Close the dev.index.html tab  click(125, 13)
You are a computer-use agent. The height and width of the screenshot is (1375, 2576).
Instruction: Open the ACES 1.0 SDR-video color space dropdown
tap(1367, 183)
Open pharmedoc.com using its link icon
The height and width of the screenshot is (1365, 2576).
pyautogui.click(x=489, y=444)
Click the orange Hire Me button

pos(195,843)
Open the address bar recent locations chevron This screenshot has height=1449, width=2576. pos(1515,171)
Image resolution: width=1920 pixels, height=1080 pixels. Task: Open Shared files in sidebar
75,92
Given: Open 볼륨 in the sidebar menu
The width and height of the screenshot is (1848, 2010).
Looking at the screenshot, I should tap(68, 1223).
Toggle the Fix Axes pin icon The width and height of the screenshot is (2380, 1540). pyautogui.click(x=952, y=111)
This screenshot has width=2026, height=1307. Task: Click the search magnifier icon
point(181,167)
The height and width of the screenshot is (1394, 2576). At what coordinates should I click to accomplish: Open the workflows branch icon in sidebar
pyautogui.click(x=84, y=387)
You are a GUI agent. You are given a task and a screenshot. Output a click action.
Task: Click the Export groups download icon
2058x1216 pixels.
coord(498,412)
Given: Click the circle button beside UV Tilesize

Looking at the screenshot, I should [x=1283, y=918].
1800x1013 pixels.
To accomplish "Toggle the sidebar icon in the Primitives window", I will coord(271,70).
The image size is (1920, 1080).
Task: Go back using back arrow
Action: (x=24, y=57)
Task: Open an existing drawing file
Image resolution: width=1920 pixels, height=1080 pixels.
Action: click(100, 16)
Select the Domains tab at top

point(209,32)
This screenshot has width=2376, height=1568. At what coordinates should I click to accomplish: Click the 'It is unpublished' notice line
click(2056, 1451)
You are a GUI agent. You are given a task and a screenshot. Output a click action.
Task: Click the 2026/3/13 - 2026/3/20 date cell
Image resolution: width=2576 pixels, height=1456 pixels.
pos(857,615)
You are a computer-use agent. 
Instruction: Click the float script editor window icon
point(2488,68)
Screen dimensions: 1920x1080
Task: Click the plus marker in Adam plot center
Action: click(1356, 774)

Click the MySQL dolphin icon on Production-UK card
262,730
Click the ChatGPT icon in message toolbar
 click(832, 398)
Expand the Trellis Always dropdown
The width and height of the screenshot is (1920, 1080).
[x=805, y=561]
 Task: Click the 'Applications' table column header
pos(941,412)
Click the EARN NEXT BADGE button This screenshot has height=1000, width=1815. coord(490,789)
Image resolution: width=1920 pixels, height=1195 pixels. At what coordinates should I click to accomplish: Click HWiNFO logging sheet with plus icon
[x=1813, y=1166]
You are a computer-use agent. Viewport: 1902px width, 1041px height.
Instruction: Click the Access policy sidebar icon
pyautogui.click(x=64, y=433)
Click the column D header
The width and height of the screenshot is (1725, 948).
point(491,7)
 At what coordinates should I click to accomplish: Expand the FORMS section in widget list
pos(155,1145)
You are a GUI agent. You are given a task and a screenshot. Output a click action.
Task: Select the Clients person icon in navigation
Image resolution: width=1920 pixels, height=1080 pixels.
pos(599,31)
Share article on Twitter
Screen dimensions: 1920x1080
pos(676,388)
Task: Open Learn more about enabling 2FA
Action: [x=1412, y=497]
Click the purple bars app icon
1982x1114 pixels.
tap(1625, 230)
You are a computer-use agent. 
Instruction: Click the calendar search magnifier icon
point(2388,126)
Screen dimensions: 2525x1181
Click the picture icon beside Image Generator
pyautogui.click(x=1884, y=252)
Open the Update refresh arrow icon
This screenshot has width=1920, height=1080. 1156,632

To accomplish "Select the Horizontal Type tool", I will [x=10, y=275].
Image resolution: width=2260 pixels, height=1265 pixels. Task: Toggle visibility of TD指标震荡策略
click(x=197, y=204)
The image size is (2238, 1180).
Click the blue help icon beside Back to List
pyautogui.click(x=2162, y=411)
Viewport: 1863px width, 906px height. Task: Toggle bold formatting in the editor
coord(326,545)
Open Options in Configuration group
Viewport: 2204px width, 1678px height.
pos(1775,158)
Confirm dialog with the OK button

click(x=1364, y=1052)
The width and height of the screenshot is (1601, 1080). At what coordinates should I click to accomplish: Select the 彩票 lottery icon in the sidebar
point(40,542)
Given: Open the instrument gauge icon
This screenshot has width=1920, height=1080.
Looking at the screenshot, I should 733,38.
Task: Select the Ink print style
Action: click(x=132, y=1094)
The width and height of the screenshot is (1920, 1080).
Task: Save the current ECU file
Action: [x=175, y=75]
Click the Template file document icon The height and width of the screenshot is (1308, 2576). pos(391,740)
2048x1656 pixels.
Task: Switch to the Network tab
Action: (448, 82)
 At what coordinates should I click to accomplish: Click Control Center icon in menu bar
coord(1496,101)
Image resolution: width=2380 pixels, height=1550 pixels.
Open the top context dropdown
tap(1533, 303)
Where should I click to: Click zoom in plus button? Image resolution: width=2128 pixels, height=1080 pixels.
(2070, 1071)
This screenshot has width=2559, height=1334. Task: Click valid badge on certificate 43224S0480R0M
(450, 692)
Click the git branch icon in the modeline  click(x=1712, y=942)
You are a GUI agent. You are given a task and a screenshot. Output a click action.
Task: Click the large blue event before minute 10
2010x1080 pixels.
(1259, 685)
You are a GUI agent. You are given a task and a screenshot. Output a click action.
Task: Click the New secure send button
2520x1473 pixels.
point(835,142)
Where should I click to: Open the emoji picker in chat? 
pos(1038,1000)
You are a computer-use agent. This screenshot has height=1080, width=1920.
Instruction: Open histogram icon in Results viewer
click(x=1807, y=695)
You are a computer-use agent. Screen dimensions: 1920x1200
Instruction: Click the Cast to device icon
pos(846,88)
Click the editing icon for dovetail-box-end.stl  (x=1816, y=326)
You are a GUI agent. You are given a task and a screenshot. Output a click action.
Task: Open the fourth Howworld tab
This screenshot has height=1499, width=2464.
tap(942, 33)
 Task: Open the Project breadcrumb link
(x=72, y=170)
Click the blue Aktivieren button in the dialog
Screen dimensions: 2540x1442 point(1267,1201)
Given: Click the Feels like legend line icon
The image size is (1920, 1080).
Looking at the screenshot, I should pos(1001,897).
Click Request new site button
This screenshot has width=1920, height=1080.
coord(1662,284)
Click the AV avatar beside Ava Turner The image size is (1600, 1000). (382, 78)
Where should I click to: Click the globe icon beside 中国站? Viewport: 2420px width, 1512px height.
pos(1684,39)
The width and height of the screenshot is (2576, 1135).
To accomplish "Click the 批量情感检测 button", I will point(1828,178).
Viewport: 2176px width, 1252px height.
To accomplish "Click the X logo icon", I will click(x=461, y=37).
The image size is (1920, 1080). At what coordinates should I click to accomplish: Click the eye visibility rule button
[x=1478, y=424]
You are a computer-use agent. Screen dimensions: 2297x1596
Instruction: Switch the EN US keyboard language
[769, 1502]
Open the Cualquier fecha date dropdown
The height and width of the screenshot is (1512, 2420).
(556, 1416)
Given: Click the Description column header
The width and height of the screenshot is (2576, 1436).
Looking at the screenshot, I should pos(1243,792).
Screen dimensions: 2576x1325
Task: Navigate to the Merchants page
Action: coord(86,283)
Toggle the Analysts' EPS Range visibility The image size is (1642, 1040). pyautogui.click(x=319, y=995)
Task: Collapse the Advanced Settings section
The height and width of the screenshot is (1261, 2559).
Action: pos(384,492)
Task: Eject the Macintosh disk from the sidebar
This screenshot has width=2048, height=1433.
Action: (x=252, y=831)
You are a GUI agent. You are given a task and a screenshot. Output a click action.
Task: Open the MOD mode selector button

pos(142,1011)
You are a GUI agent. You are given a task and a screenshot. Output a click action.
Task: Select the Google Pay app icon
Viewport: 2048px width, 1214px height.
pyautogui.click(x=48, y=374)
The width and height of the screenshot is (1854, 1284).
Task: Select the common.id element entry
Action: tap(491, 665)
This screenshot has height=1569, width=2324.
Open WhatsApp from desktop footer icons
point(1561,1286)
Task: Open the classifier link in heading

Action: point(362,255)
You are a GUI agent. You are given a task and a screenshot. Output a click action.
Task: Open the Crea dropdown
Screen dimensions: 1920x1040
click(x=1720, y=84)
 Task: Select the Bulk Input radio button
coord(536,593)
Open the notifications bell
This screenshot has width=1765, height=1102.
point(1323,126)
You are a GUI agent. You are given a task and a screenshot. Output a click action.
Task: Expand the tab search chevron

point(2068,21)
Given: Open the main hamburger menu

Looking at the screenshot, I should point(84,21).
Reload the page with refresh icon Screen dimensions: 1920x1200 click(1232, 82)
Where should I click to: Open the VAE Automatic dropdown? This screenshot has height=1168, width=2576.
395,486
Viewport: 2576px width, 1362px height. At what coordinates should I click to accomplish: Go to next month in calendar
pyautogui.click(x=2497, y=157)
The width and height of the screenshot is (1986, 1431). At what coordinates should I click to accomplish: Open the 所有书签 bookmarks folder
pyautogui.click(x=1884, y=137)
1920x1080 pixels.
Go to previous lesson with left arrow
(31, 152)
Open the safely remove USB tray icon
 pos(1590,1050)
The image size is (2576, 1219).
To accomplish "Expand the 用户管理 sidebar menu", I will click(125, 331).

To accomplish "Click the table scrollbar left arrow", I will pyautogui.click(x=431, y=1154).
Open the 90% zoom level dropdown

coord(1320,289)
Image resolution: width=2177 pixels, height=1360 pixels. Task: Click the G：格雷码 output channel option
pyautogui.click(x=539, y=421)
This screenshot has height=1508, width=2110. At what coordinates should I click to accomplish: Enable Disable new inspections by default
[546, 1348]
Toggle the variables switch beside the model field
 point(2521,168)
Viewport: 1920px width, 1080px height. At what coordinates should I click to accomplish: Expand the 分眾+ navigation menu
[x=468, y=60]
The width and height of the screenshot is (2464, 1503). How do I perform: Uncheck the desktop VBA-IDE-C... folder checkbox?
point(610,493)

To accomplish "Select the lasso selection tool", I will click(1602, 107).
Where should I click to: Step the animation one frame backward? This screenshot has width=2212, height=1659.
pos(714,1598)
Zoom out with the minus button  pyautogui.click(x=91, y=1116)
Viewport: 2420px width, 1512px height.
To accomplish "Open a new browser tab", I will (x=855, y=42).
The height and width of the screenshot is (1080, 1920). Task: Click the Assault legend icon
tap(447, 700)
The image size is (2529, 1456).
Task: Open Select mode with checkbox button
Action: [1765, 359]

HOW TO COMPLETE THIS TASK: Would you print exactly, and only, the lines of the data above from the line with "The height and width of the screenshot is (1394, 2576)." through the line with "1800x1013 pixels.", inclusive?

THE COMPLETED TASK:
The height and width of the screenshot is (1394, 2576). At what coordinates should I click to accomplish: Open the workflows branch icon in sidebar
pyautogui.click(x=84, y=387)
You are a GUI agent. You are given a task and a screenshot. Output a click action.
Task: Click the Export groups download icon
2058x1216 pixels.
coord(498,412)
Given: Click the circle button beside UV Tilesize

Looking at the screenshot, I should [x=1283, y=918].
1800x1013 pixels.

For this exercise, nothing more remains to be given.